Figure 25. Constructed micropillar array model and corresponding computational meshes. (a) Design of the pillar-arrayed hydrodynamic metamaterial steering structure with the magnified view showing its detailed configuration. (b) Unstructured mesh on the middle section of a square-cross-section curved pipeline and corresponding magnified view.

Table 5. Multilayered components $\overline{\overline {{T^{\prime}_u}}}$ and $\overline{\overline {{T^{\prime}_v}}}$ scaled up by a factor of 2.1 and corresponding micropillar dimensions for each compartmentalized layer.

In this section, the characteristic dimension of the pipelines with square cross-sections is L = 0.005 m. A constant water viscosity (μ = 0.001 Pa s) and density (ρ = 1000 kg m⁻³) are set. We still set the pressure difference between the inlet and outlet of all pipelines to be 10 Pa. Non-slip boundary conditions were applied to all surfaces of the microstructures, including the cylinder and micropillars. When the hydrodynamic metamaterial micropillars are inserted into the pipeline, the Reynolds number of this pressure-driven flow is approximately $Re = \rho \boldsymbol{V}L/\mu = 100$. Figure 26(a,d) show the simulation results of the pressure field for the hydrodynamic metamaterial steering structure. As shown in figure 26(a), the pressure field in the bent pipeline varies smoothly, although the pipeline has a 180° bending angle. Figure 26(d) shows that the pressure contours in the bent pipeline remain straight. These findings validate the effectiveness of the hydrodynamic metamaterial steering structure.

Figure 26. Simulated pressure field for the hydrodynamic metamaterial steering structure. (a) Simulated pressure field for the pillar-arrayed hydrodynamic metamaterial steering structure and three magnified views of the bending elbow. Distribution of the pressure field in the square-cross-section pipelines (b) before and (c) after application of the hydrodynamic metamaterial steering theory. (d) Simulated pressure contours (the pink lines) for the pillar-arrayed hydrodynamic metamaterial steering structure.

Some listing

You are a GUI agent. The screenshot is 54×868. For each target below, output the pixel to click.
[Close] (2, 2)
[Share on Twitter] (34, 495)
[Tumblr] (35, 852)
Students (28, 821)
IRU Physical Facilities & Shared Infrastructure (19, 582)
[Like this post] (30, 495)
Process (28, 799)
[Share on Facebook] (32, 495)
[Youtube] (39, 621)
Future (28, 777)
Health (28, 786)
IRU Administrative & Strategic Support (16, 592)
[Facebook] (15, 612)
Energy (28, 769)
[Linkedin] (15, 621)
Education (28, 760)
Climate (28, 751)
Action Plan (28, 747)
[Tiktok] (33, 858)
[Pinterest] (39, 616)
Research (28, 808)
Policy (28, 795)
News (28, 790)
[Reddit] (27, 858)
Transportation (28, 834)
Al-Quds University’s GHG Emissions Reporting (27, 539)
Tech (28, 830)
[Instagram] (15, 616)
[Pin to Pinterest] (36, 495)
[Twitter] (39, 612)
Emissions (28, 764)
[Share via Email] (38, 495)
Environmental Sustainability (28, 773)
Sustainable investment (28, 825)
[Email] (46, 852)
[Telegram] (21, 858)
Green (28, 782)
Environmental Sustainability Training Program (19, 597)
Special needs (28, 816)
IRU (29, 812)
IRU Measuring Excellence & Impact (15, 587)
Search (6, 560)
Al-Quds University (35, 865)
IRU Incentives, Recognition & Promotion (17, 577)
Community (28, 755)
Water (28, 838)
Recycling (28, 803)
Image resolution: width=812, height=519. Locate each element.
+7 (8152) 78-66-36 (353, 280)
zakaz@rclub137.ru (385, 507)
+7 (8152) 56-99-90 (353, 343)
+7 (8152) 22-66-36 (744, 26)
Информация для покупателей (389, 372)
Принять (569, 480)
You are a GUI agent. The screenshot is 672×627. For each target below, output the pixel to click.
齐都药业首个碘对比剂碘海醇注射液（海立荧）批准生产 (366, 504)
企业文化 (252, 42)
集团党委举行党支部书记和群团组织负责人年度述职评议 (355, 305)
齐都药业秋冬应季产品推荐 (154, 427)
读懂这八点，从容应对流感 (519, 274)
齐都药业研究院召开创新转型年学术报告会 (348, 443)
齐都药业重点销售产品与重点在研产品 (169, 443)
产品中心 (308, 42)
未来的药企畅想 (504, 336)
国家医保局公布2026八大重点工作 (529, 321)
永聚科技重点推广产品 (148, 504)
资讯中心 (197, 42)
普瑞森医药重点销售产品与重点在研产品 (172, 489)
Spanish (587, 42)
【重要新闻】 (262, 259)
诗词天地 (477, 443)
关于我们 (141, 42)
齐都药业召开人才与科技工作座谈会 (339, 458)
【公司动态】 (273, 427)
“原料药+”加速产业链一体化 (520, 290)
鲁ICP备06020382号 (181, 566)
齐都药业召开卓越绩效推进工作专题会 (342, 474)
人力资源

*Problems to work on*:
(1) Put the lines of the listing between the line holding "IRU Physical Facilities" and the line holding "56-99-90 (353, 343)", inclusive, into a numbered list, omitting any blank lines.
(2) Write the next part of the passage on the simulated pressure field of the hydrodynamic metamaterial steering structure, beginning where it ends.

*Expected results*:
(1)
1. IRU Physical Facilities & Shared Infrastructure (19, 582)
2. [Like this post] (30, 495)
3. Process (28, 799)
4. [Share on Facebook] (32, 495)
5. [Youtube] (39, 621)
6. Future (28, 777)
7. Health (28, 786)
8. IRU Administrative & Strategic Support (16, 592)
9. [Facebook] (15, 612)
10. Energy (28, 769)
11. [Linkedin] (15, 621)
12. Education (28, 760)
13. Climate (28, 751)
14. Action Plan (28, 747)
15. [Tiktok] (33, 858)
16. [Pinterest] (39, 616)
17. Research (28, 808)
18. Policy (28, 795)
19. News (28, 790)
20. [Reddit] (27, 858)
21. Transportation (28, 834)
22. Al-Quds University’s GHG Emissions Reporting (27, 539)
23. Tech (28, 830)
24. [Instagram] (15, 616)
25. [Pin to Pinterest] (36, 495)
26. [Twitter] (39, 612)
27. Emissions (28, 764)
28. [Share via Email] (38, 495)
29. Environmental Sustainability (28, 773)
30. Sustainable investment (28, 825)
31. [Email] (46, 852)
32. [Telegram] (21, 858)
33. Green (28, 782)
34. Environmental Sustainability Training Program (19, 597)
35. Special needs (28, 816)
36. IRU (29, 812)
37. IRU Measuring Excellence & Impact (15, 587)
38. Search (6, 560)
39. Al-Quds University (35, 865)
40. IRU Incentives, Recognition & Promotion (17, 577)
41. Community (28, 755)
42. Water (28, 838)
43. Recycling (28, 803)
44. Image resolution: width=812, height=519. Locate each element.
45. +7 (8152) 78-66-36 (353, 280)
46. zakaz@rclub137.ru (385, 507)
47. +7 (8152) 56-99-90 (353, 343)

(2)
Figure 26(b,c) shows the distribution of the pressure field in the square-cross-section pipelines before and after application of the hydrodynamic metamaterial steering theory, respectively. When the transformed hydrodynamic structures are not applied, pressure stress concentration occurs at the elbow. The pressure isolines shown in figure 26(b) are curved. From figure 26(c), the radial pressure gradient created by the centrifugal force and wall resistance on the fluid in the curved, square-cross-section pipelines is also eliminated effectively, which once more demonstrates the ability of the hydrodynamic metamaterial structures to steer and redirect the internal flow in curved pipelines.

5. Conclusion

In this study, an innovative strategy based on the Navier–Stokes equations was proposed for steering and redirecting the flow in pipelines with arbitrary curvature. This theoretical approach eliminates the problems of the secondary backflow and wall stress concentration caused by the presence of elbows with arbitrary curvature in the pipelines. The hydrodynamic metamaterial structures designed for curved, rectangular-cross-section pipelines eliminate the complex flow instability caused by the change in pipeline curvature as well as the influence of the pipeline corners. The hydrodynamic metamaterial structures required to eliminate these influences were provided through a detailed theoretical comparative study of the flow in curved pipelines (with bending angles in the range of 60°–180°) with circular and rectangular cross-sections.

Furthermore, metamaterial structures based on this theory for pipelines with abrupt shape changes and corner effects were designed. The effectiveness of the analytical design of metamaterial structures for right-angle pipelines was verified from both qualitative and quantitative perspectives. The proposed approach for steering and redirecting flow is asymptotically perfect and physically achievable. It is suitable for controlling the internal flow in pipelines with arbitrary shape and curvature.

As aforementioned, hydrodynamic metamaterial steering structures are artificial composites that possess properties that are different from those of conventional materials; such unusual properties originate from the geometry structures of the microstructural units rather than their individual components. The hydrodynamic metamaterial structure is only a micropillar structure placed in the interior of the pipeline, which does not change the physical properties of the fluid flowing around it. Using the soft lithography technology or the 3-D printing technology, the hydrodynamic metamaterial microstructure required to manipulate the fluid flow path in actual engineering applications can be achieved.